Data records ▸
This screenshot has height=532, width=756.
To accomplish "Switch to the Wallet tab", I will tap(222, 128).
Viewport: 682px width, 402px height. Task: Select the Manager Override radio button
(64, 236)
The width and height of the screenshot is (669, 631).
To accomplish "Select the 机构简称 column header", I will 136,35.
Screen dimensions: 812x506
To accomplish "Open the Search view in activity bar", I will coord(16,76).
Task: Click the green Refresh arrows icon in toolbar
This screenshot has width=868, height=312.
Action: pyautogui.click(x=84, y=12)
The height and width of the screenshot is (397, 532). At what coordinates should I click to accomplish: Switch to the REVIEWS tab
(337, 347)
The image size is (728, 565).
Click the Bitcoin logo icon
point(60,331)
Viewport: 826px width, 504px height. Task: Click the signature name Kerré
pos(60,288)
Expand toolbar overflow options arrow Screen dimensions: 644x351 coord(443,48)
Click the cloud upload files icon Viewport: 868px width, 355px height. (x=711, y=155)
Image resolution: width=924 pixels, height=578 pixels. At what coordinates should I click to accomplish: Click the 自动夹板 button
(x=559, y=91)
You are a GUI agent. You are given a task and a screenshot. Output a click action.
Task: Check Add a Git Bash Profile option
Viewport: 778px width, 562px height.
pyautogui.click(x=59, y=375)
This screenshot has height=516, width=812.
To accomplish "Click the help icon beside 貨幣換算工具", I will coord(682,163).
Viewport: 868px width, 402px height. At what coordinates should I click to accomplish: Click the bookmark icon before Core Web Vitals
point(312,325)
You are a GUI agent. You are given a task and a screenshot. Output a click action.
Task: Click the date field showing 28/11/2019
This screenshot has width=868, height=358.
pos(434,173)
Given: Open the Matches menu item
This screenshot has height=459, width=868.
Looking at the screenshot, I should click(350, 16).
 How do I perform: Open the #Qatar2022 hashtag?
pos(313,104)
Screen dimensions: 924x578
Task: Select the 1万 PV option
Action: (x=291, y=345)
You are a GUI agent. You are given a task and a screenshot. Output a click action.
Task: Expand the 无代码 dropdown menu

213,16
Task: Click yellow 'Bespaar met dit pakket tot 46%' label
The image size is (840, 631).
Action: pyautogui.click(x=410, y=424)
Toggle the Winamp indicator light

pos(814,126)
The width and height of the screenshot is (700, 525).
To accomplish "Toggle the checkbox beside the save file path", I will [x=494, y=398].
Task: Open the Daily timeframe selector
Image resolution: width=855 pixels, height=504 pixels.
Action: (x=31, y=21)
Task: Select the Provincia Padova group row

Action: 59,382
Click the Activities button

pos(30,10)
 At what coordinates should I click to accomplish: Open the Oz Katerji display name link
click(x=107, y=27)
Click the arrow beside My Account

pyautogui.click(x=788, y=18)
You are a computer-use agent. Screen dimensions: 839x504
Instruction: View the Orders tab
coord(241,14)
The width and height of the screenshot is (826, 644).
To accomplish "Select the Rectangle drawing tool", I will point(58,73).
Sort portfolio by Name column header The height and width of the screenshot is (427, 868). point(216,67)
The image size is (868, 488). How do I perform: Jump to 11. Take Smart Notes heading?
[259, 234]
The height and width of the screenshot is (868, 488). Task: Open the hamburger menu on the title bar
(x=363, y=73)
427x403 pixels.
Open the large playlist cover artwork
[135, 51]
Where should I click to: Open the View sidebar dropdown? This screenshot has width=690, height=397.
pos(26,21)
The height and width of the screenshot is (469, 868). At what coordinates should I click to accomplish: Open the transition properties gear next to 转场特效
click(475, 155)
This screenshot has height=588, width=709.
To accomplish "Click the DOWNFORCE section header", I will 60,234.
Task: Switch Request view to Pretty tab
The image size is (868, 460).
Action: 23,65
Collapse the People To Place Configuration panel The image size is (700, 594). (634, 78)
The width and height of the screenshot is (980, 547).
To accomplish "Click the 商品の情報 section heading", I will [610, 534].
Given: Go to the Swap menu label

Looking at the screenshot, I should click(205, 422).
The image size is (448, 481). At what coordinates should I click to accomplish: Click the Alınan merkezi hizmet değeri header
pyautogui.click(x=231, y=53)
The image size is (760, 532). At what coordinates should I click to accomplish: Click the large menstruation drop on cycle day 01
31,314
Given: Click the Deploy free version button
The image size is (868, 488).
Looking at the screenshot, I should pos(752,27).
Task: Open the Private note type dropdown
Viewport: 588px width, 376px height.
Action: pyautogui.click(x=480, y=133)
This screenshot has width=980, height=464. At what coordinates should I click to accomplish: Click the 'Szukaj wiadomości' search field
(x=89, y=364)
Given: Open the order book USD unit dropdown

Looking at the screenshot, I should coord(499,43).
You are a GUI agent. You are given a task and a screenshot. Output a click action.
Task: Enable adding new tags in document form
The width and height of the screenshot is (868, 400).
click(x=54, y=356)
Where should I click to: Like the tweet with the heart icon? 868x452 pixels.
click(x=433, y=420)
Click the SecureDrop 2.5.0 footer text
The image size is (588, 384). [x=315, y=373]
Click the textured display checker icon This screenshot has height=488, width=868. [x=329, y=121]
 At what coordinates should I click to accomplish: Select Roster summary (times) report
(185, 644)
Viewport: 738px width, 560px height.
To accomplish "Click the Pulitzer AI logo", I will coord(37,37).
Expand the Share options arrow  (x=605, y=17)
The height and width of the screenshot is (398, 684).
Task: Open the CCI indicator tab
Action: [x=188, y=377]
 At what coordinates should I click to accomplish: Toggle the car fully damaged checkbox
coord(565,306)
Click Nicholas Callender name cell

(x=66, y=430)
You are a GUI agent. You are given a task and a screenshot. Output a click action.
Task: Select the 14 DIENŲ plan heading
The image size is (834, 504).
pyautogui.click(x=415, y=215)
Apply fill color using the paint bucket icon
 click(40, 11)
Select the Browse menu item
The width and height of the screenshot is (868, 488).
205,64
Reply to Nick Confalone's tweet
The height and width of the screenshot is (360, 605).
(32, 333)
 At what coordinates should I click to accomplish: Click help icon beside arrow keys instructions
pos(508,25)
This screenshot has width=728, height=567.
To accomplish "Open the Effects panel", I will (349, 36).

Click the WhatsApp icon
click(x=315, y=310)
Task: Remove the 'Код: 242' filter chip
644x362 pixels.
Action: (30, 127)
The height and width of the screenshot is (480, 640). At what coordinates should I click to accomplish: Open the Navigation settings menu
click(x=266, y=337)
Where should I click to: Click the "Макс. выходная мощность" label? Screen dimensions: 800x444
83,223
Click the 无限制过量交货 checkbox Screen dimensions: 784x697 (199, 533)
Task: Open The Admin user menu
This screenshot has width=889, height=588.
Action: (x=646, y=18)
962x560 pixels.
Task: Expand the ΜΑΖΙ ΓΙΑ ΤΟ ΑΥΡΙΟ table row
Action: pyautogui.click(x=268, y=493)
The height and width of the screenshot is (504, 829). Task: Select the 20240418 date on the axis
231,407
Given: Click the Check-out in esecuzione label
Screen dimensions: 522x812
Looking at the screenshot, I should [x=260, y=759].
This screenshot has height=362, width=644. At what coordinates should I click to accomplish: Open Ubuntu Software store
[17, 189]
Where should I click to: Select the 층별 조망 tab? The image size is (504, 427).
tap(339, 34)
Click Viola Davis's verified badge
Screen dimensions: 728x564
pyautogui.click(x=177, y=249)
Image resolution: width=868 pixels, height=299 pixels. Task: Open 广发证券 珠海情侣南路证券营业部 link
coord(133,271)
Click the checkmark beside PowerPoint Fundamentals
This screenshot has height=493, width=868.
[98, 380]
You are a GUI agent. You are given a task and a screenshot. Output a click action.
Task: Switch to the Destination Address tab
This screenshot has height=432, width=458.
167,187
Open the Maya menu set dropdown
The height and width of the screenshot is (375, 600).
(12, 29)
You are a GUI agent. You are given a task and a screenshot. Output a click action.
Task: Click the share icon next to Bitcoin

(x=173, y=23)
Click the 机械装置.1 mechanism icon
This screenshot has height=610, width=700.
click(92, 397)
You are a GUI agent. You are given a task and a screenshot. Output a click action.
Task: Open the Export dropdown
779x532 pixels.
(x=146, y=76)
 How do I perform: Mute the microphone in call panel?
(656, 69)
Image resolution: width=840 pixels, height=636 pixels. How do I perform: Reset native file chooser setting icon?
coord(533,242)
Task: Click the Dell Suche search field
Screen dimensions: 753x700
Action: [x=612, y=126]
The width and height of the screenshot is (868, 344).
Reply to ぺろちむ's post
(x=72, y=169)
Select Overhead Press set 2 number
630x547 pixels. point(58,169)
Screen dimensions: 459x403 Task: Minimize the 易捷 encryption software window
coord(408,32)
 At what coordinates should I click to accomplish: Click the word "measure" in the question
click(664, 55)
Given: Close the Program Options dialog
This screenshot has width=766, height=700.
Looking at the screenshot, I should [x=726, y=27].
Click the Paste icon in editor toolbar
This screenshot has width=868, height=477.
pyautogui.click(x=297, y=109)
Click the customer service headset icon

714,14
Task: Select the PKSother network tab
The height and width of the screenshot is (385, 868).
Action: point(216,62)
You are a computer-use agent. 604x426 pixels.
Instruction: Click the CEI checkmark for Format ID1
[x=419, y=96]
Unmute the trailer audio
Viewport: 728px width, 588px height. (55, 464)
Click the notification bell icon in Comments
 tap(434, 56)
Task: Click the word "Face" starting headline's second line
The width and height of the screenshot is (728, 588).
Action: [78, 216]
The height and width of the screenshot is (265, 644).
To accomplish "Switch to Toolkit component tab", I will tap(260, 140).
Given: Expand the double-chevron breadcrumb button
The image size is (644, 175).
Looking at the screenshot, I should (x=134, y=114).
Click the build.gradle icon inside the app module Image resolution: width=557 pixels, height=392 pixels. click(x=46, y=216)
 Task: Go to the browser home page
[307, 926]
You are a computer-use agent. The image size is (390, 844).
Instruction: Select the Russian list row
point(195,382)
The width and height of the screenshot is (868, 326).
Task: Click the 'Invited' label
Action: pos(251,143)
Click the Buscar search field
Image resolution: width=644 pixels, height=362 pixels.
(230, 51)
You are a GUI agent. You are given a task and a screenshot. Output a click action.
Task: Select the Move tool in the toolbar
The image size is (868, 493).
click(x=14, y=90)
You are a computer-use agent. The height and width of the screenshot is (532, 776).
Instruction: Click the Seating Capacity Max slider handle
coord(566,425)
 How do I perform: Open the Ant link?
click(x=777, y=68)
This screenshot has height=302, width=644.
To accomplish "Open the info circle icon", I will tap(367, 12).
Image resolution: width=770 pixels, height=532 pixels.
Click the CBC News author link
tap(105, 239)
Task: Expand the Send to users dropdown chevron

Exercise prompt ▸
Please reproduce exactly the lines above, beginning with the first and ending with the line that contains "Click the cloud", and include nothing outside that range.

Answer to this exercise ▸
This screenshot has height=532, width=756.
To accomplish "Switch to the Wallet tab", I will tap(222, 128).
Viewport: 682px width, 402px height. Task: Select the Manager Override radio button
(64, 236)
The width and height of the screenshot is (669, 631).
To accomplish "Select the 机构简称 column header", I will 136,35.
Screen dimensions: 812x506
To accomplish "Open the Search view in activity bar", I will coord(16,76).
Task: Click the green Refresh arrows icon in toolbar
This screenshot has width=868, height=312.
Action: pyautogui.click(x=84, y=12)
The height and width of the screenshot is (397, 532). At what coordinates should I click to accomplish: Switch to the REVIEWS tab
(337, 347)
The image size is (728, 565).
Click the Bitcoin logo icon
point(60,331)
Viewport: 826px width, 504px height. Task: Click the signature name Kerré
pos(60,288)
Expand toolbar overflow options arrow Screen dimensions: 644x351 coord(443,48)
Click the cloud upload files icon Viewport: 868px width, 355px height. (x=711, y=155)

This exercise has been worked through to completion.